The agency was reorganized in the 1950s. It replaced its original patronage system with the current system of career professional employees. After this reorganization, the only IRS employees selected by the President and confirmed by the Senate are the IRS Commissioner and Chief Counsel. At that time, the agency changed its name from the Bureau of the Internal Revenue to the Internal Revenue Service in order to emphasize service to taxpayers.

The computer age reached the IRS in 1961 with the dedication of the National Computer Center in West Virginia, but it was not until 1986 that limited electronic filing began.
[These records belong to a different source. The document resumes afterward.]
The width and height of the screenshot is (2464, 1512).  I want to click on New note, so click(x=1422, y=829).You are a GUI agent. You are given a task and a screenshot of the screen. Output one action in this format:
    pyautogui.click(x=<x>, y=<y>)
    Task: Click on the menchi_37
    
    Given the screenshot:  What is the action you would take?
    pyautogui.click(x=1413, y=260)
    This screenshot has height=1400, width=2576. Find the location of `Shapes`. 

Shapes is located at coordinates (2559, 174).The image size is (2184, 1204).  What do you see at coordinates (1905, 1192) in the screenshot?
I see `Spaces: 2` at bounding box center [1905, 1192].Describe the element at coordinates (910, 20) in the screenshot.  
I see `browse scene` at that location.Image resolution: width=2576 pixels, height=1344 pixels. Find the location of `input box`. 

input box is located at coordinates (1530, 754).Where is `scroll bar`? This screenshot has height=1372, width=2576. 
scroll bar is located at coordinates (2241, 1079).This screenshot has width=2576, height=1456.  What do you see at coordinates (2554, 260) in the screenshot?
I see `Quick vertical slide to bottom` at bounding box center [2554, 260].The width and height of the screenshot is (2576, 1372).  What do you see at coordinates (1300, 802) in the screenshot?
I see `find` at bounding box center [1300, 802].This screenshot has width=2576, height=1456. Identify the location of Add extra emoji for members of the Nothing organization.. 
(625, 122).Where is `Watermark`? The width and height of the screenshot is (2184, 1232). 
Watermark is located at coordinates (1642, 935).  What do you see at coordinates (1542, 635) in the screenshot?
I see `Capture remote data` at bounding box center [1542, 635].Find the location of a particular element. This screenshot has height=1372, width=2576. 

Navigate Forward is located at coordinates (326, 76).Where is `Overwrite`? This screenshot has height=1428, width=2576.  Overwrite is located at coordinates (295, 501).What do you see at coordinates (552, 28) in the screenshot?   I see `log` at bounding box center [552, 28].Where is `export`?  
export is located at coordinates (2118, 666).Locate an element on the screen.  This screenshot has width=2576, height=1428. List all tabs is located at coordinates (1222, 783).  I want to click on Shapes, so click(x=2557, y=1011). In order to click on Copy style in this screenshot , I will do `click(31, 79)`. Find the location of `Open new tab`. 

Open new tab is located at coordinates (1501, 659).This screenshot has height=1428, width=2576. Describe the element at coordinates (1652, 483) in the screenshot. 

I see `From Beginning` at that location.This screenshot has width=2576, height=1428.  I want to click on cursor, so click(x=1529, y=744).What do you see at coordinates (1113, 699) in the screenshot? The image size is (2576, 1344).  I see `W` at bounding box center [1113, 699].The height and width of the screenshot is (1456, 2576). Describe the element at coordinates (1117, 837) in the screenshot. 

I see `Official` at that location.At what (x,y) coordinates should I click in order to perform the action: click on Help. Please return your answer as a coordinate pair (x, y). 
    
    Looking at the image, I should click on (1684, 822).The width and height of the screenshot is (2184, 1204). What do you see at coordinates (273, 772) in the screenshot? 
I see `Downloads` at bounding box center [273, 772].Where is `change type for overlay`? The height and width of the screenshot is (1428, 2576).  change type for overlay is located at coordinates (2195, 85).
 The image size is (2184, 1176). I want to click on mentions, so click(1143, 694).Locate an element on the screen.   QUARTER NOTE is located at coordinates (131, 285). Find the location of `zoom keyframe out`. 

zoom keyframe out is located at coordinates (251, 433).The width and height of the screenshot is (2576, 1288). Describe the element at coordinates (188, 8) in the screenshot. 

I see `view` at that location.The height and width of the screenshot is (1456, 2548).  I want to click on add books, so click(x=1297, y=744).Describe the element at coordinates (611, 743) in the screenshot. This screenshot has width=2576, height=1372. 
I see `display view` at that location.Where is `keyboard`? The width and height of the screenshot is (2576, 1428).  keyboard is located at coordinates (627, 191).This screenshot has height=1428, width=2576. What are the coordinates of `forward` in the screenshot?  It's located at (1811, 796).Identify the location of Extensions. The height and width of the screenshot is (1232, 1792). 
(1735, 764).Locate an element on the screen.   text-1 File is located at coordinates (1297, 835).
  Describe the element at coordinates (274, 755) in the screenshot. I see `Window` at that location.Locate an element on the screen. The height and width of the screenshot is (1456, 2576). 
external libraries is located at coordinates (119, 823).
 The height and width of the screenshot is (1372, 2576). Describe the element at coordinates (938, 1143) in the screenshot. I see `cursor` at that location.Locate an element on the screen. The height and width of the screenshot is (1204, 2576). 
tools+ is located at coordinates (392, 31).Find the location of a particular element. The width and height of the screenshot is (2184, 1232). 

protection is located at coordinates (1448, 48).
In 1998, the most comprehensive reorganization and modernization of the IRS occurred. Under the IRS Restructuring and Reform Act of 1998, the IRS ended its geographic-based structure and was reorganized into the following four major operating divisions:


  • The Wage and Investment Division, which serves the millions of taxpayers who file individual and joint tax returns

  • The Small Business/Self-Employed Division

  • The Large and Mid-Size Business Division, which handles corporations with assets of more than $10 million

  • The Tax-Exempt and Government Entities Division, which serves employee-benefit plans, tax-exempt organizations such as charities and social welfare groups, and governmental entities

In addition to the structural reorganization, the 1998 law greatly expanded the rights of taxpayers by establishing a Taxpayer Advocate Service (TAP). The TAP is an independent voice within the IRS that acts on behalf of the taxpayer. It tries to help taxpayers with problems that have not been resolved through normal channels. In addition, each state has a local taxpayer advocate who reports directly to the National Taxpayer Advocate.